There are limitations in this study. First, we chose a flexible approach in conducting the interviews in order to reduce enrollment barriers. The lack of nonverbal communication and visual cues in the four interviews conducted by telephone may, however, have impacted the data material. These interviews were shorter in duration and less vivid, but we could not see any differences in the information shared between the participants interviewed by telephone and those interviewed in person. Second, our sample size is large. Because the research question was broad and the interviewers were novice researchers, we planned to recruit a significant number of participants. While this allowed for rich, varied material, it may also have complicated the process of obtaining a necessary overview of the data [48]. As a pragmatic response to this, we arranged two analytic meetings. In the first, we aimed to develop an overall understanding of the interviews, and in the second, we analyzed the aspects of the interviews focusing on the part close relationships played. A third limitation is that we did not interview participants’ friends and family members. Additional in-depth interviews with them could have elaborated on the understandings developed in this study and possibly provided us with more details about the role of close relationships. Fourth, we chose to use thematic analysis as our practical tool for analyzing participants lived experiences. This helped us identify patterns across the entire dataset, but may have impeded processes of developing knowledge on the unique characteristics of each individual participant.
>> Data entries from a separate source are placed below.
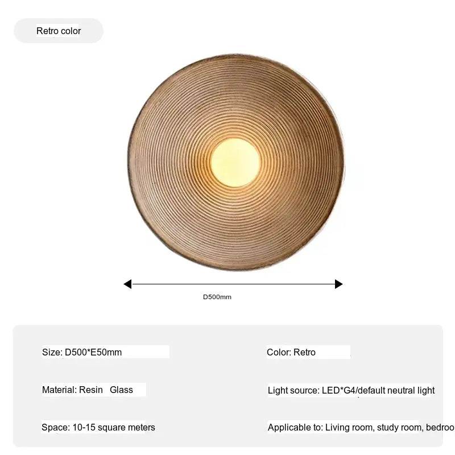Click the Retro color pill label

pos(59,31)
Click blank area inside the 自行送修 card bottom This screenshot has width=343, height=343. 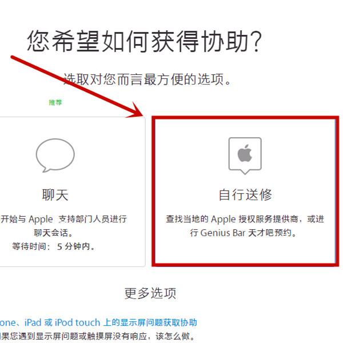[245, 252]
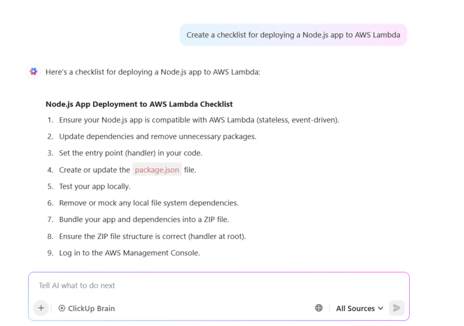This screenshot has height=326, width=464.
Task: Select the 'Bundle your app' ZIP step
Action: click(x=144, y=219)
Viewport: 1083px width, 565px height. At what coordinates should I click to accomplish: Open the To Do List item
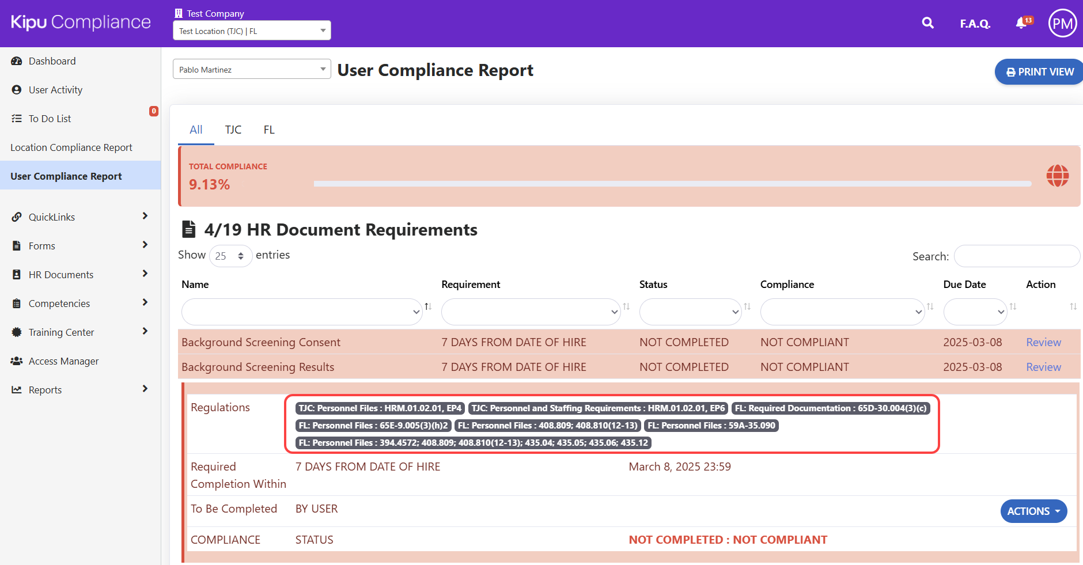tap(50, 119)
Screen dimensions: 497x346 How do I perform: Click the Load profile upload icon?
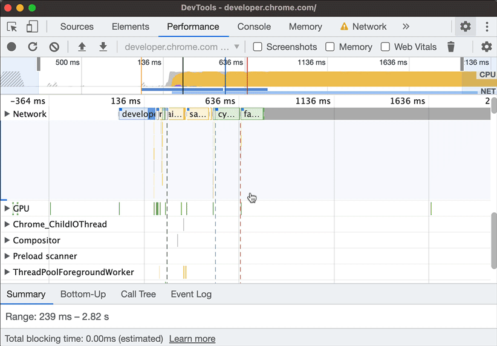click(x=82, y=47)
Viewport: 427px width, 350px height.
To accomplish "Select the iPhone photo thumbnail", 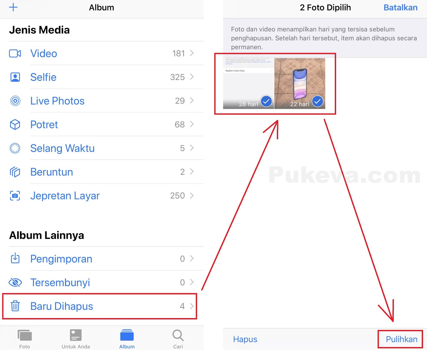I will pyautogui.click(x=300, y=83).
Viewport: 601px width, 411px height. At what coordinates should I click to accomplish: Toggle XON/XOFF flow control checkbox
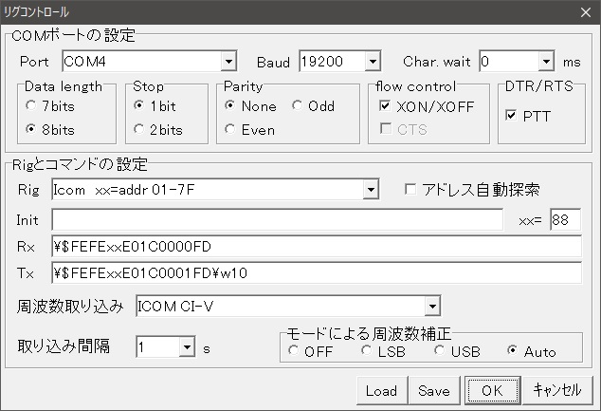pos(383,107)
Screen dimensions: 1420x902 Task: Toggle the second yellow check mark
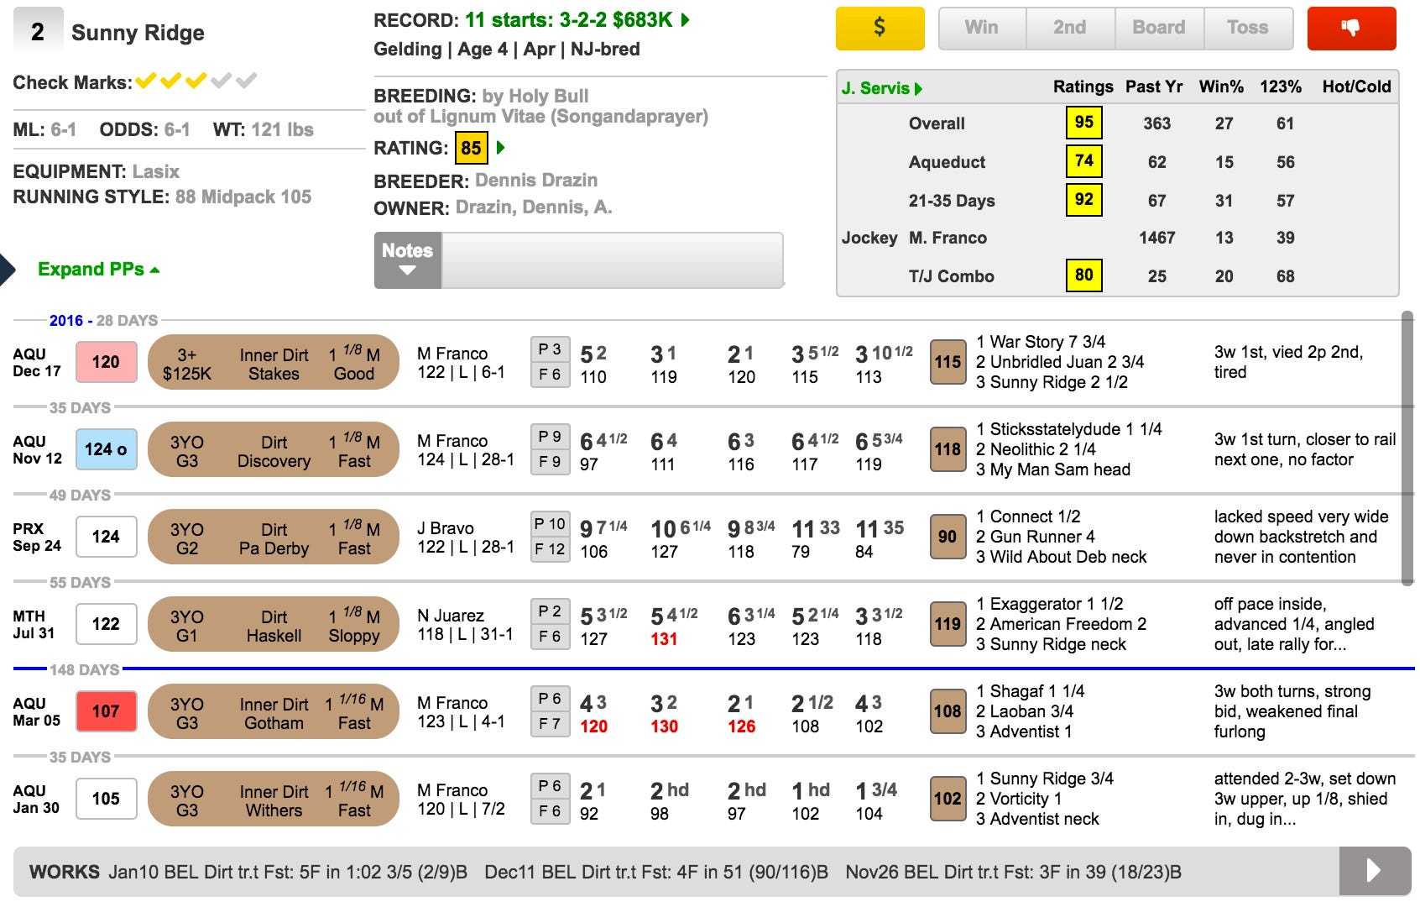(x=171, y=81)
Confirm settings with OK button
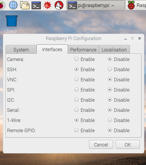Screen dimensions: 146x165 point(128,145)
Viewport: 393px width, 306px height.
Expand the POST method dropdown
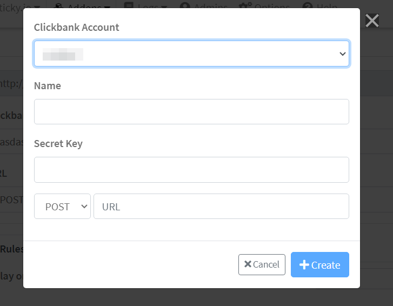(x=62, y=207)
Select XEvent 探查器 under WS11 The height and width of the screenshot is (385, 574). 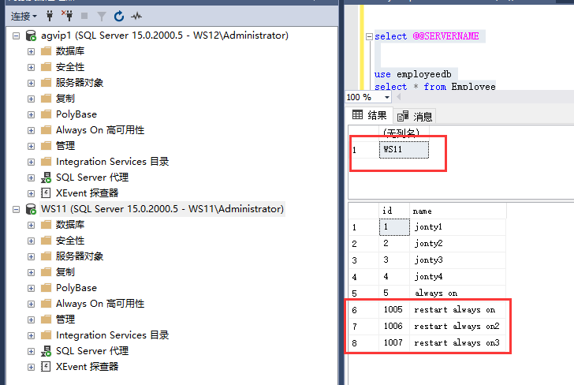click(87, 367)
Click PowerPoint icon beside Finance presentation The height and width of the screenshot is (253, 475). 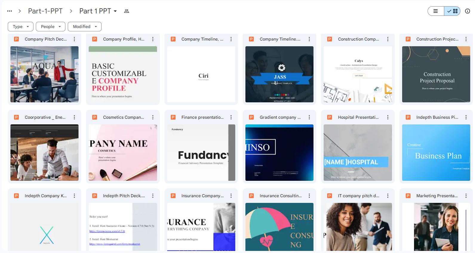coord(173,117)
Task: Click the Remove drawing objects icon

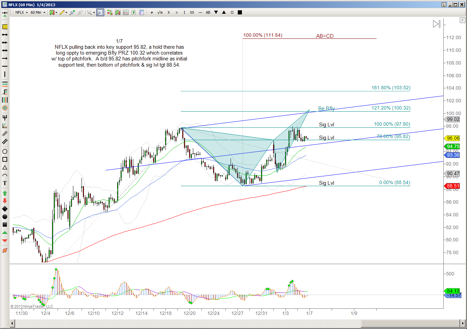Action: pos(5,250)
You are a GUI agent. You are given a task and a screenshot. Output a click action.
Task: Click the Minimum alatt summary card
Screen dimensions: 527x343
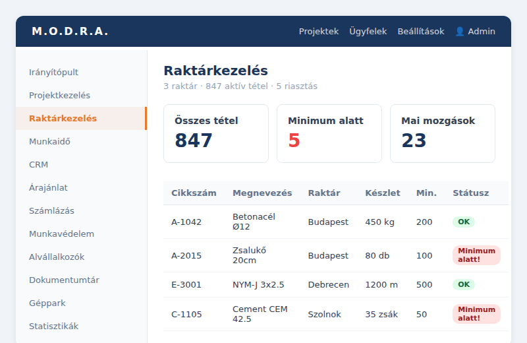click(x=329, y=134)
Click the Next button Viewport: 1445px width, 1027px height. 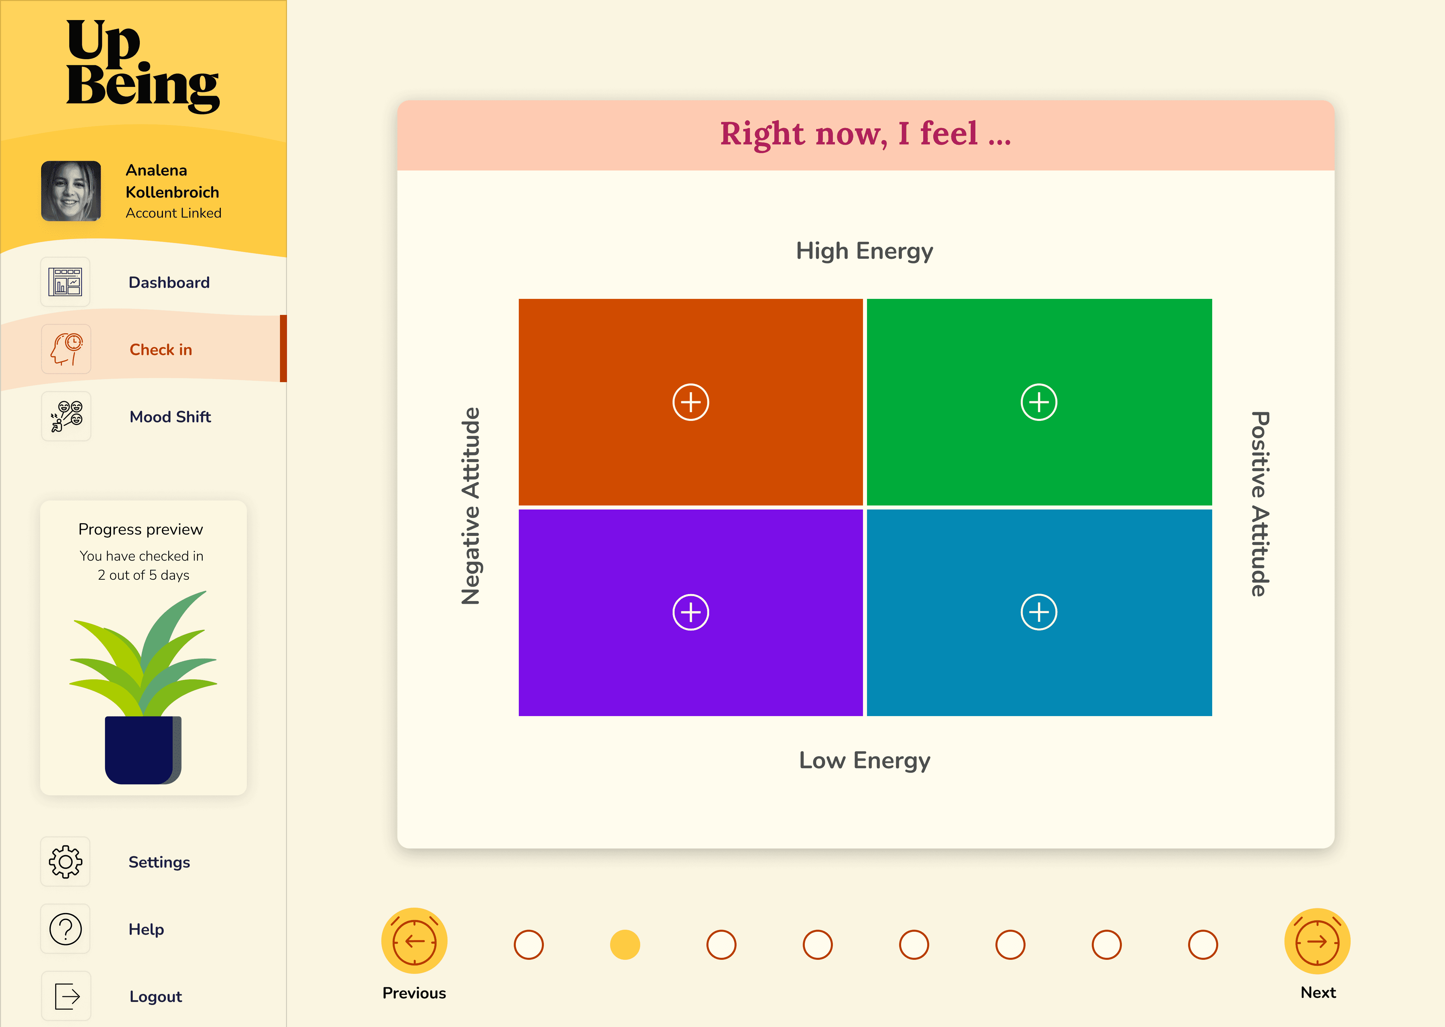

As such, further studies should consider using more idiographic approaches to explore the role of close relationships in recovery from SUD. Finally, the study participants, who were predominantly white, Norwegian citizens, were all recruited from the same health care context and social security system. This homogeneity may have affected our findings, and care needs to be taken in transferring the knowledge generated in this study to other contexts.

Conclusion

In this qualitative study, we researched the experiences of 30 people who have recovered following a SUD to explore what role their close relationships played in their individual recovery processes. We found that the participants’ experiences clustered around a superordinate theme that we have called “a stabilizing and destabilizing social world”, and three broad constituent themes that summarize their descriptions. These are: (a) being entangled in difficult relationships; (b) people provide essential support and stability; and (c) we become different people along the pathway of our lives. We have discussed our findings in relation to existing research, pointed out possible implications for future research, described our process of reflexivity and highlighted important limitations in this study.